Word2Vec: Word Embedding Training

This project focuses on training Word2Vec models using a dataset of news titles and texts in Brazilian Portuguese from various websites, classified into categories: columns, daily life, sports, illustrated, market, and world.

The project focuses on the following:
Part 1 - Training Word Embedding Models:
The first part of this project aims to use the news titles to create Word Embedding models, which generate vector representations of words, capturing their semantics based on the context they appear in. The Word2Vec models created in this project are:
- CBOW (Continuous Bag of Words) with 300 dimensions: Attempts to predict the target word using the context and is generally faster.
- SKIP-GRAM with 300 dimensions: Attempts to predict the context using the target word and performs better with rare words.

Part 2 - Classifying News Titles
The second part of this project proposes using the models generated in the first part to classify news titles, determining their category. This is similar to what was done in the project Word2Vec: Interpreting Human Language with Word Embedding, which used Word Embeddings models from NILC (Interinstitutional Center for Computational Linguistics).

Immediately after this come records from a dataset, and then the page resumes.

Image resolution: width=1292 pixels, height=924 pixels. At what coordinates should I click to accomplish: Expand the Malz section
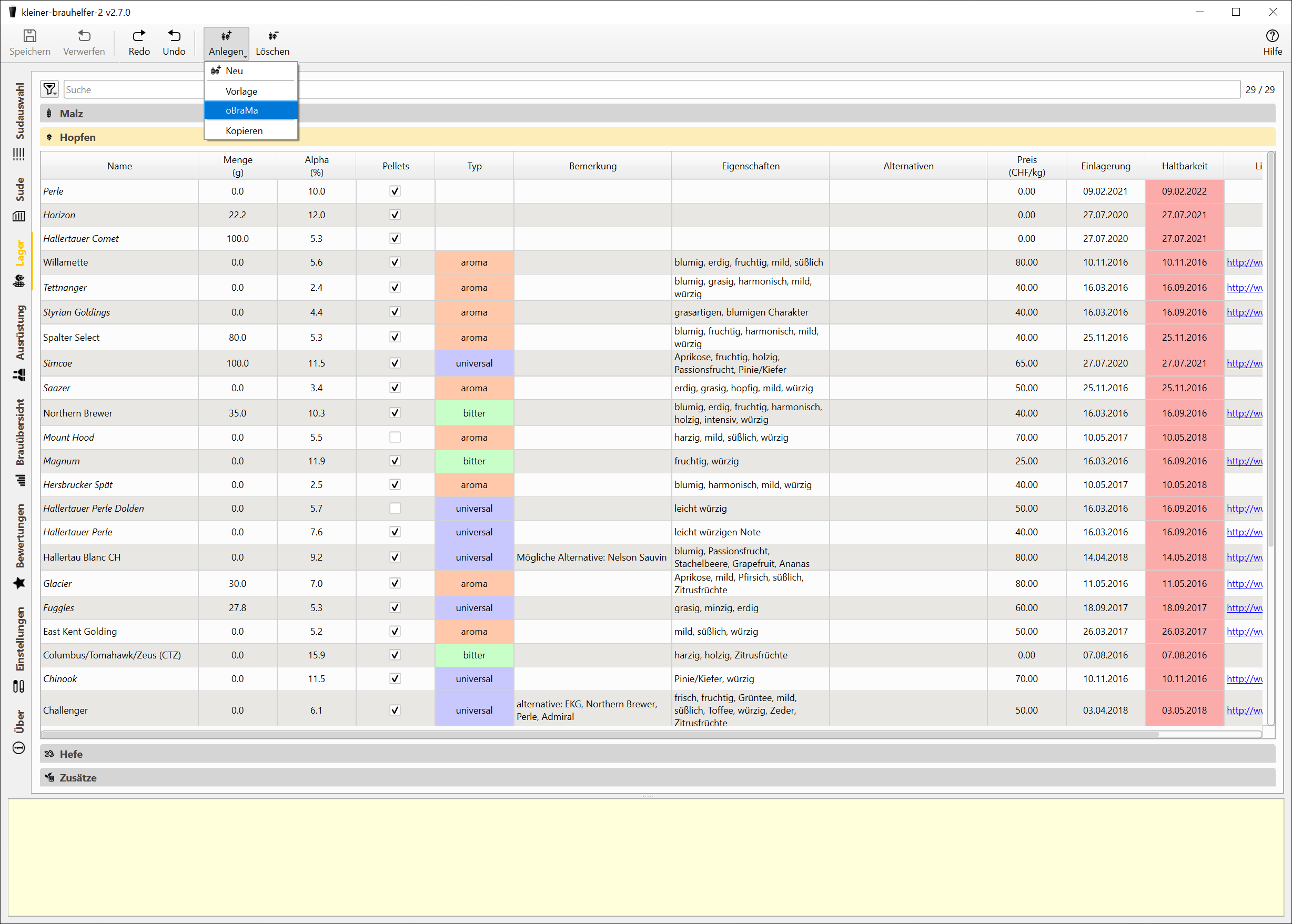point(71,113)
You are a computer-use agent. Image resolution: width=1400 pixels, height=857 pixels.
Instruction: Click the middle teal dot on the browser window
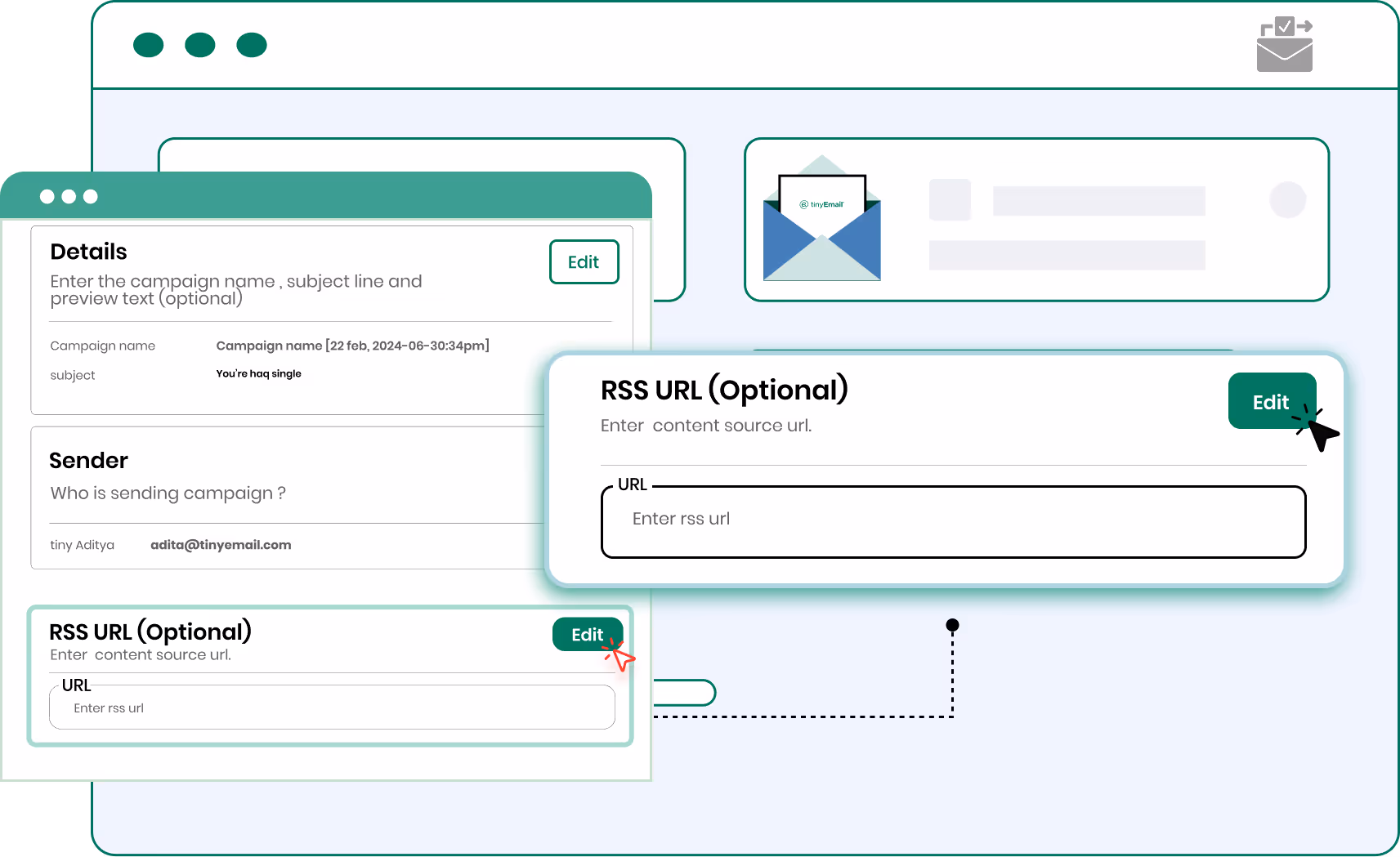199,45
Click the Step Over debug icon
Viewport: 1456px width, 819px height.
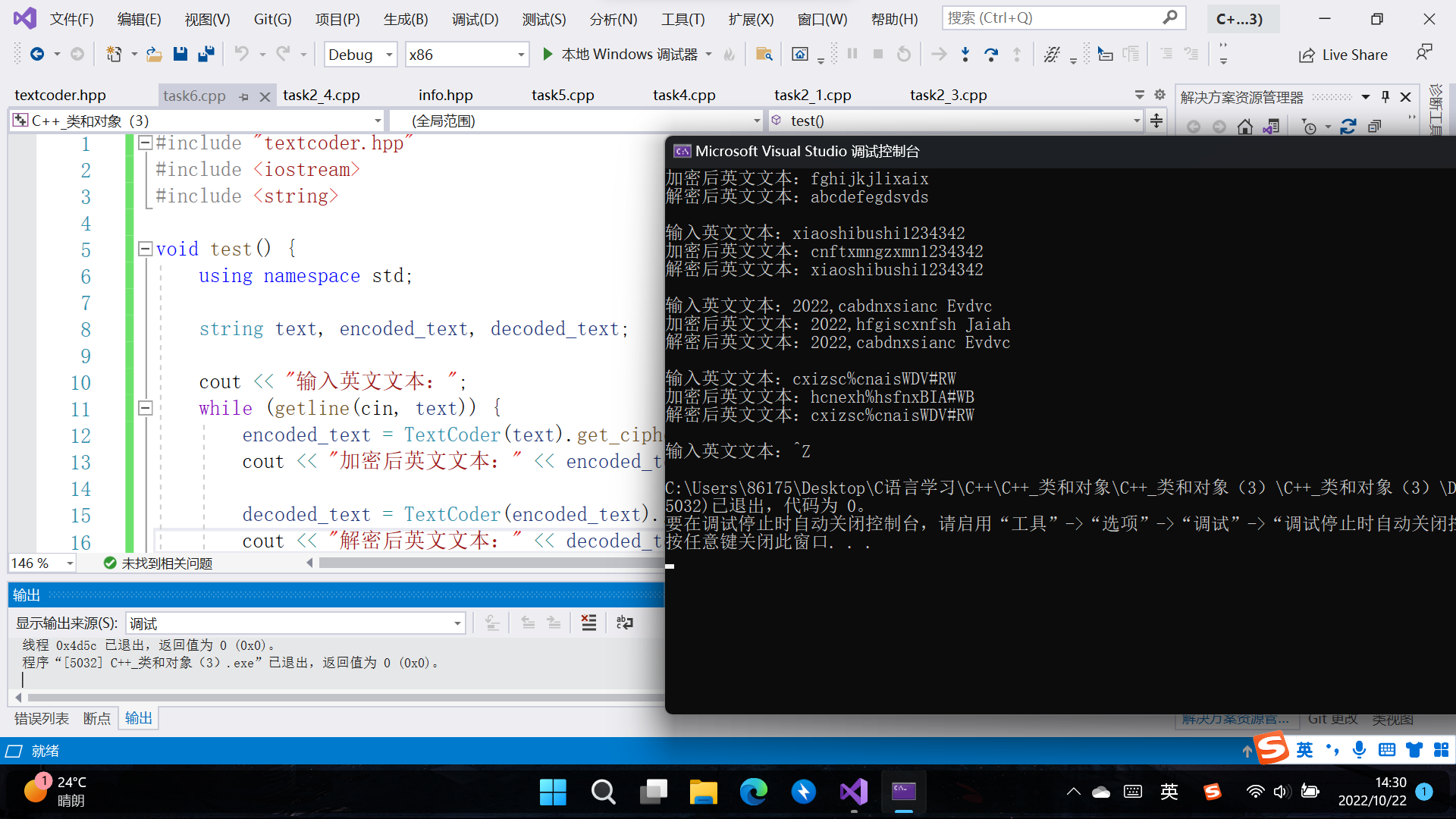(x=990, y=54)
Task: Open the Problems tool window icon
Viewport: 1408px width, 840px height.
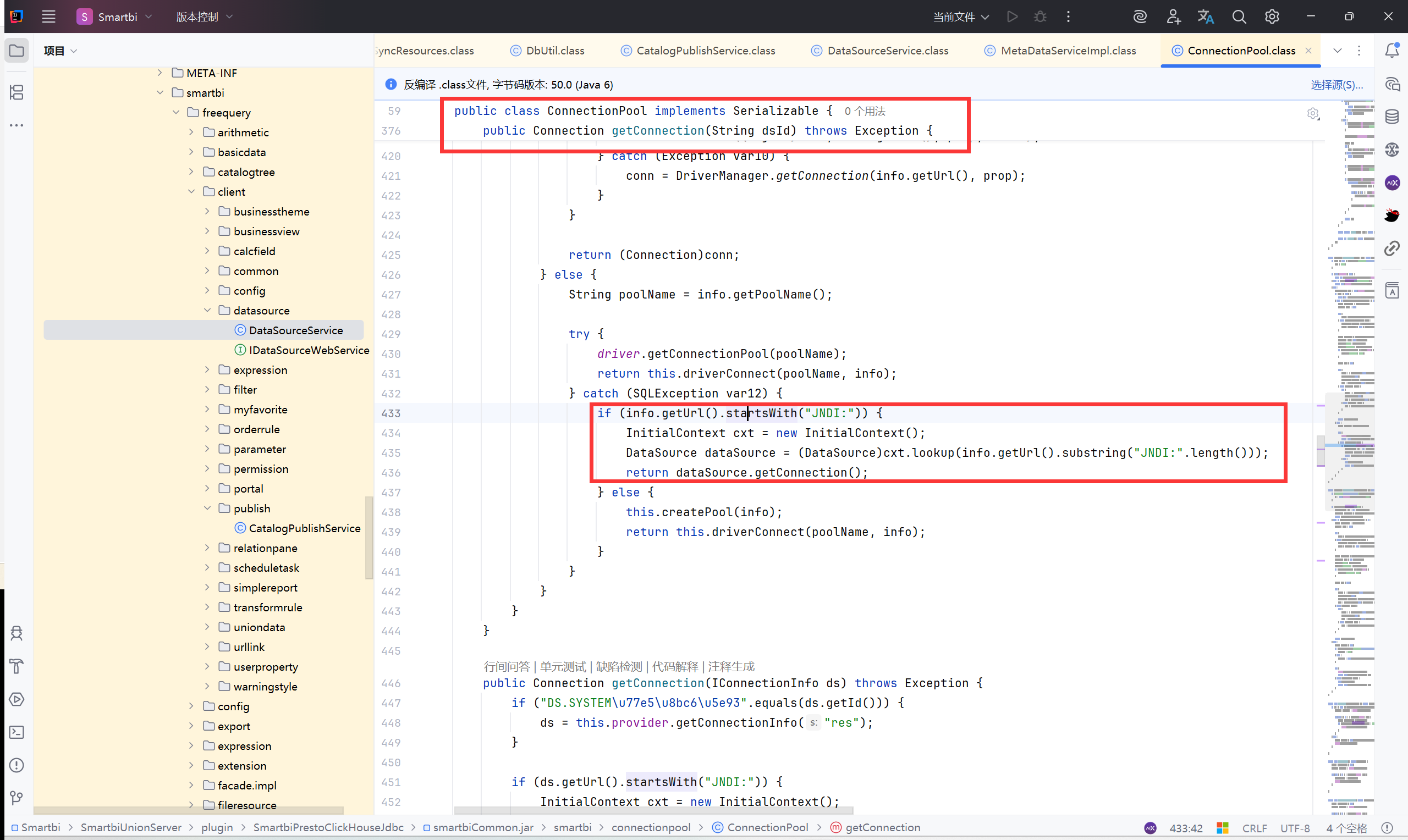Action: click(x=16, y=765)
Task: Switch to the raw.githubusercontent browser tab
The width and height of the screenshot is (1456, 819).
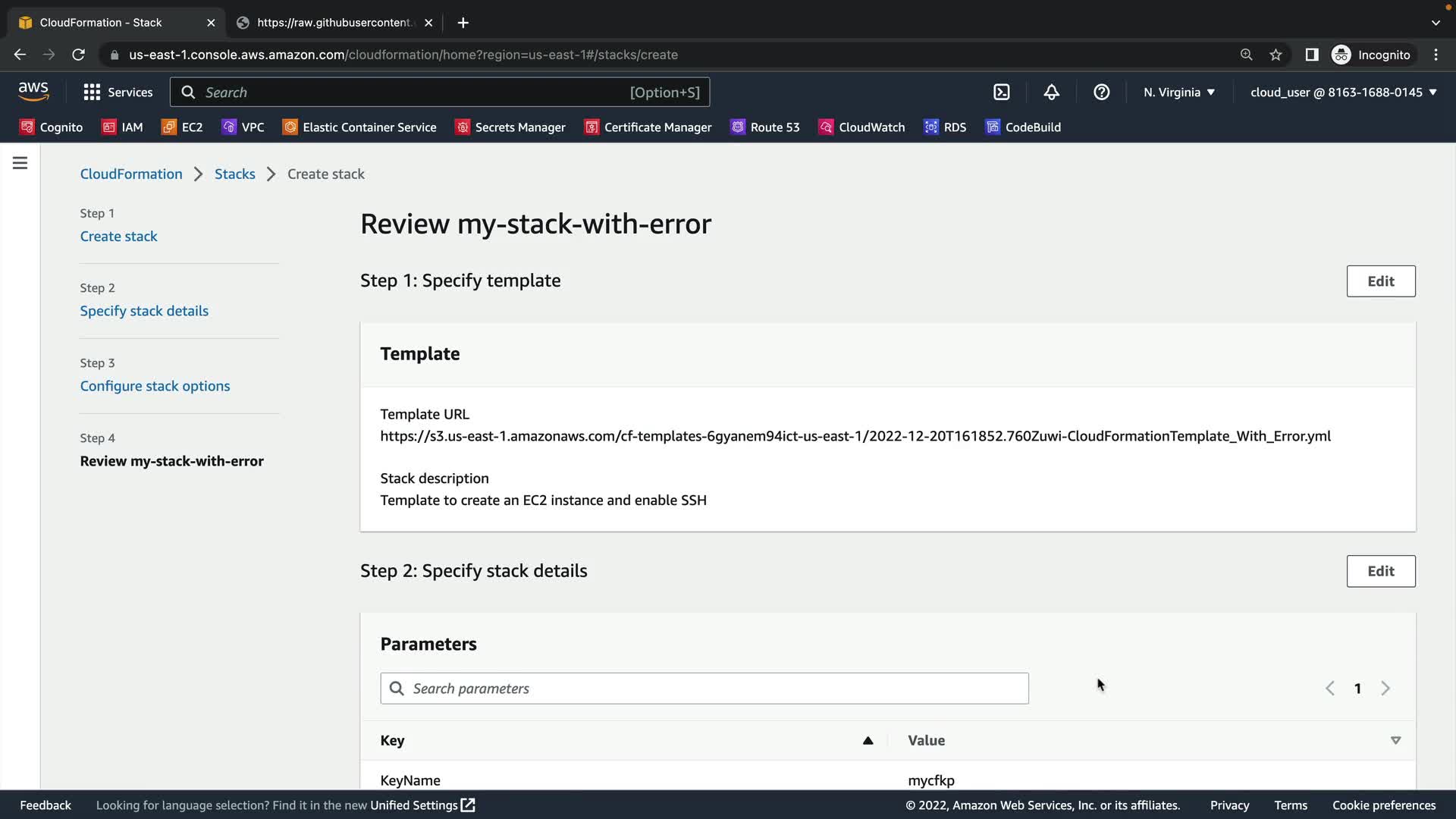Action: 334,23
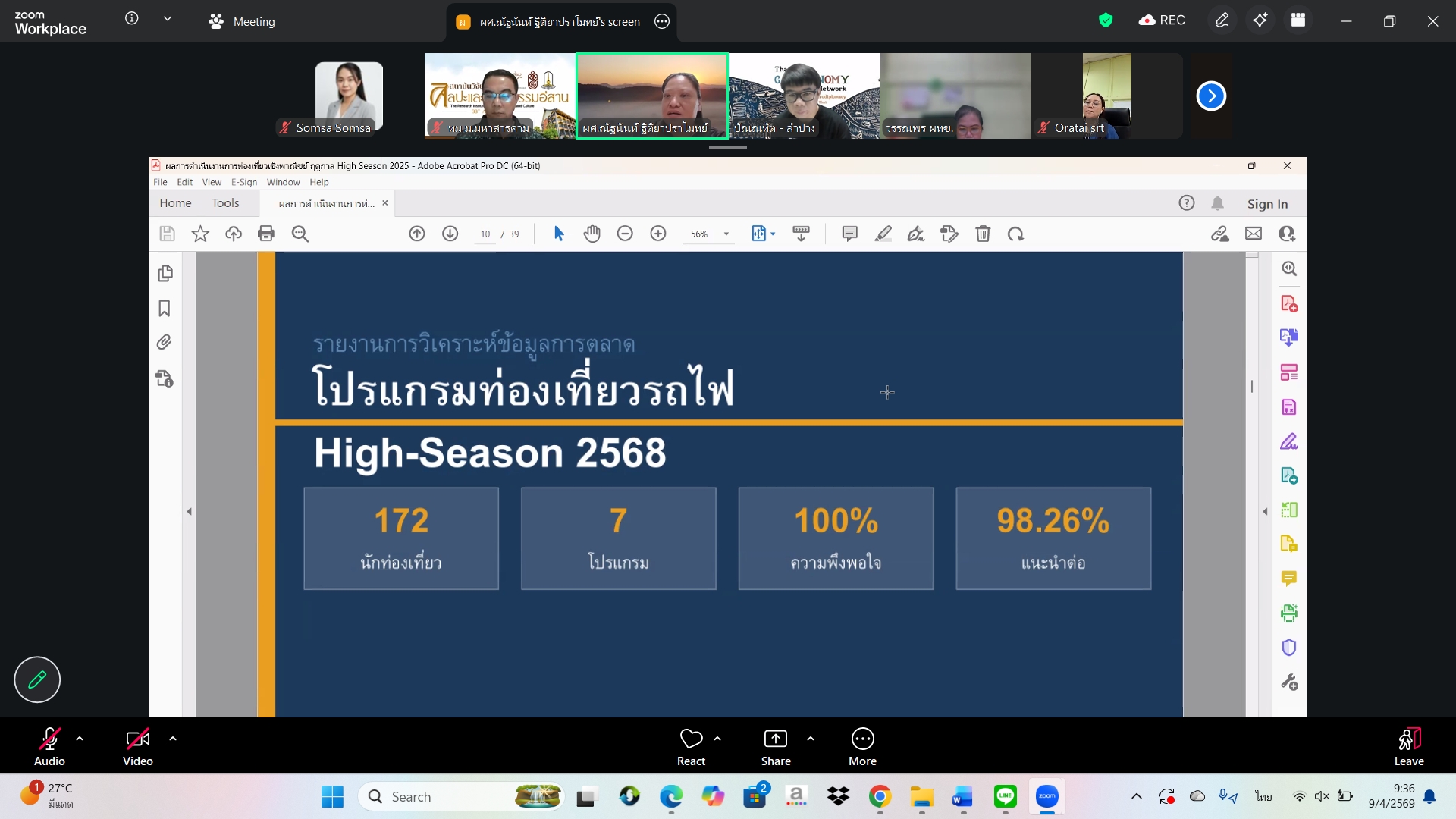
Task: Select the Hand pan tool
Action: coord(592,234)
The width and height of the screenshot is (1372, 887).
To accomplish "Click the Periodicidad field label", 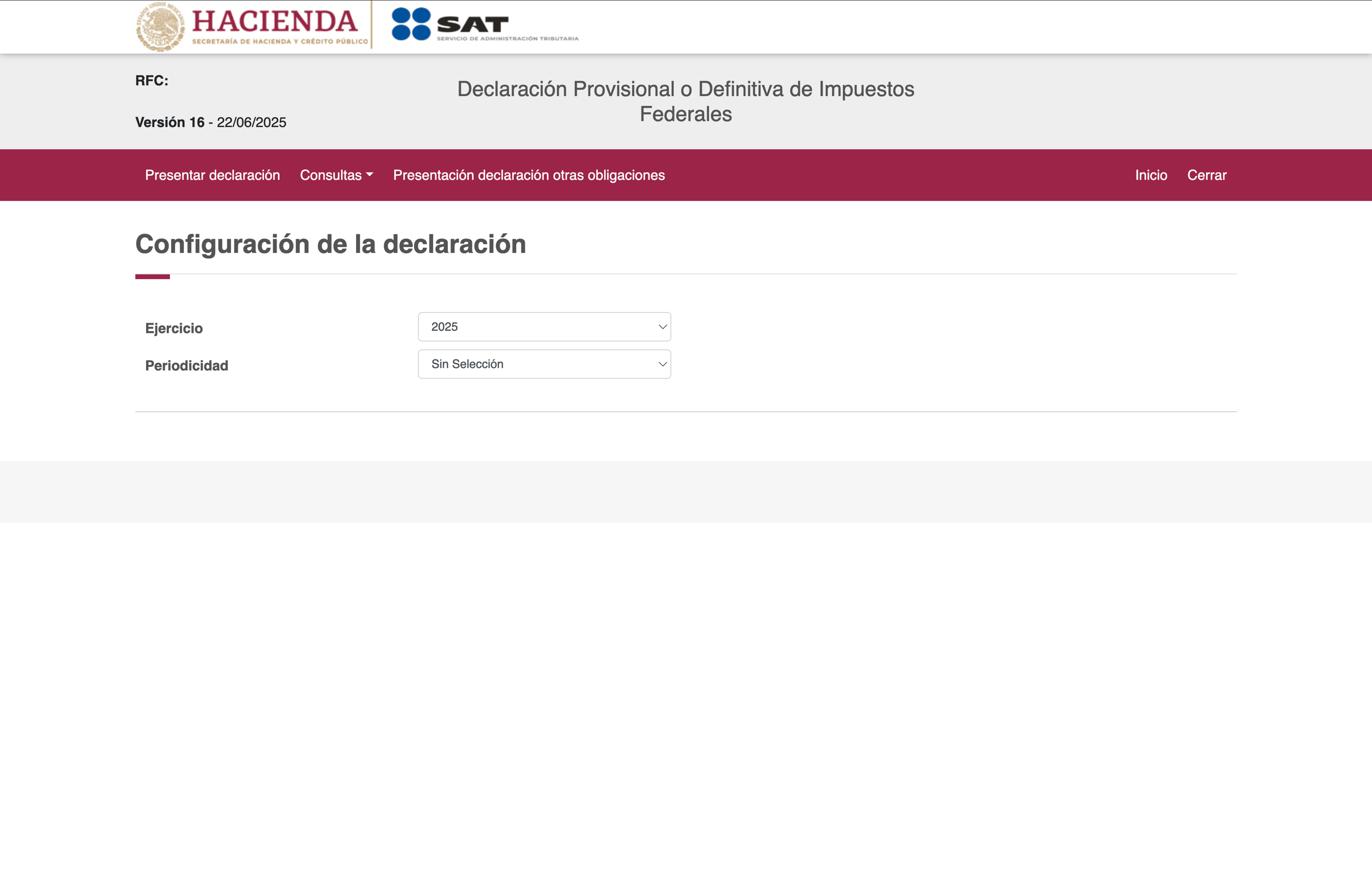I will [x=187, y=366].
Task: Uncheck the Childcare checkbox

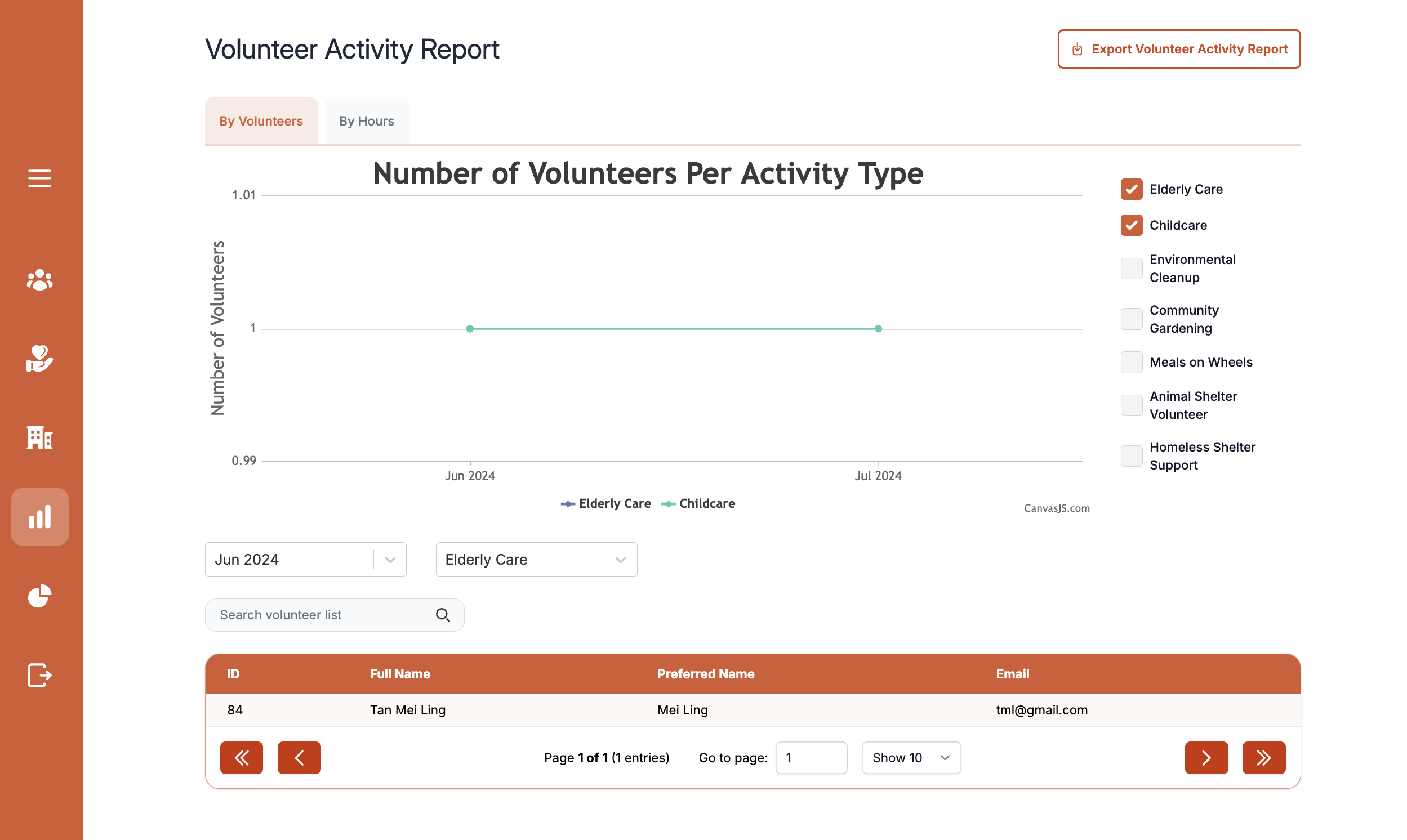Action: coord(1131,225)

Using the same method of summing vectors and classifying with a LogisticRegression model from the previous project, but with the CBOW and SKIP-GRAM models trained in the first part of this project, we achieve a classification accuracy of:
- CBOW model: 79%
- SKIP-GRAM model: 79%

Comparing with the NILC Models used in the project Word2Vec: Interpreting Human Language with Word Embedding, both models reached almost the same accuracy, but the models developed in this project, trained with news titles to evaluate news titles, are 98.3% smaller.

The project focuses on the following:
- Learn how to use SpaCy for text data preprocessing, including its advantages and disadvantages.
- Learn to configure the hyperparameters of the Word2Vec model.
- Train your own Word2Vec model using Gensim.
- Create a text classifier using your own Word2Vec model.
- Deploy your model in a web application.

Developed: oct, 2023

Published: jul 15, 2024